網路命名空間、proc檔案系統與nsfs檔案系統 (1)

2024 iThome 鐵人賽

DAY 13

自我挑戰組

Linux Kernel 網路巡禮系列第 13 篇

16th鐵人賽

gamerslouis

2024-09-27 00:57:36

210 瀏覽

分享至

大家還記得我們介紹的 VFS 和 proc 檔案系統是為了什麼嗎？

int main() {
    int fd = open("/proc/123/ns/net", O_RDONLY | O_CLOEXEC);  // 打開Process 123 的 network namespace 檔案
    setns(fd, CLONE_NEWNET);  // 切換當前進程的 network namespace 為Process 123 的 namespace
    /* 執行其他操作 */
    return 0;
}

是為了要了解上面這個例子是怎麼做到的。open 一個 process 的 network namespace 檔案，然後使用 setns 就能夠切換當前 process 的 network namespace 。

切換 network namespace 的實現

首先，我們要先知道切換 network namespace 這件事情本身是怎麼實現的。

// include/linux/sched.h
struct task_struct {
    ...
    struct nsproxy			*nsproxy;
    ...
}

struct nsproxy {
	refcount_t count;
	struct uts_namespace *uts_ns;
	struct ipc_namespace *ipc_ns;
	struct mnt_namespace *mnt_ns;
	struct pid_namespace *pid_ns_for_children;
	struct net 	     *net_ns;
	struct time_namespace *time_ns;
	struct time_namespace *time_ns_for_children;
	struct cgroup_namespace *cgroup_ns;
};

在 process 的 task_struct 結構中，有一個指標指向 nsproxy 結構，負責管理 process 所使用的各種 namespace 指標，指向不同類型 namespace 的結構體實例。因此，所謂的切換 namespace，主要是指修改這些 namespace 的指標。

接著我們要複習 net 結構。

// include/net/net_namespace.h
struct net {
    ...
    struct ns_common	ns;
    ...
}

// include/linux/ns_common.h
struct ns_common {
	atomic_long_t stashed;
	const struct proc_ns_operations *ops;
	unsigned int inum;
	refcount_t count;
};

前面說到，在 net 結構內嵌了 ns_common 結構，而 ns_common 是 Linux namespace 系統中的一個通用結構，不同類型的 namespace 都會使用它。在這個結構中，inum 欄位保存了該 namespace 實例的 ID。

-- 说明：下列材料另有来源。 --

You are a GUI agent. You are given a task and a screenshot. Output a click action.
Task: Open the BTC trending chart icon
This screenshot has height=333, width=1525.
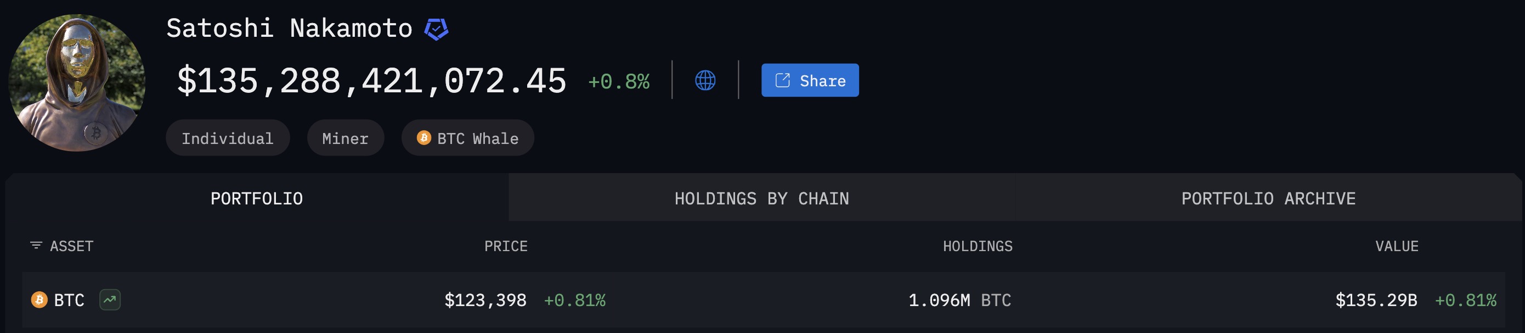[110, 300]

// net/core/net_namespace.c
static __net_init int net_ns_net_init(struct net *net)
{
#ifdef CONFIG_NET_NS
	net->ns.ops = &netns_operations;
#endif
	return ns_alloc_inum(&net->ns);
}

static inline int ns_alloc_inum(struct ns_common *ns)
{
	atomic_long_set(&ns->stashed, 0);
	return proc_alloc_inum(&ns->inum);
}

int proc_alloc_inum(unsigned int *inum)
{
	int i;

	i = ida_simple_get(&proc_inum_ida, 0, UINT_MAX - PROC_DYNAMIC_FIRST + 1,
			   GFP_KERNEL);
	if (i < 0)
		return i;

	*inum = PROC_DYNAMIC_FIRST + (unsigned int)i;
	return 0;
}

在 day 4 我們有提到過，當 net 結構被初始化時，會分配 inum，進一步來看，他是一個隨機分配的數值。同時，net->ns.ops 被設置為 netns_operations，接下來我們會繼續深入了解這個部分。

proc_ns_operations

net->ns.ops 是一個 proc_ns_operations 結構，它定義了一組各種 namespace 系統應該要支援的介面。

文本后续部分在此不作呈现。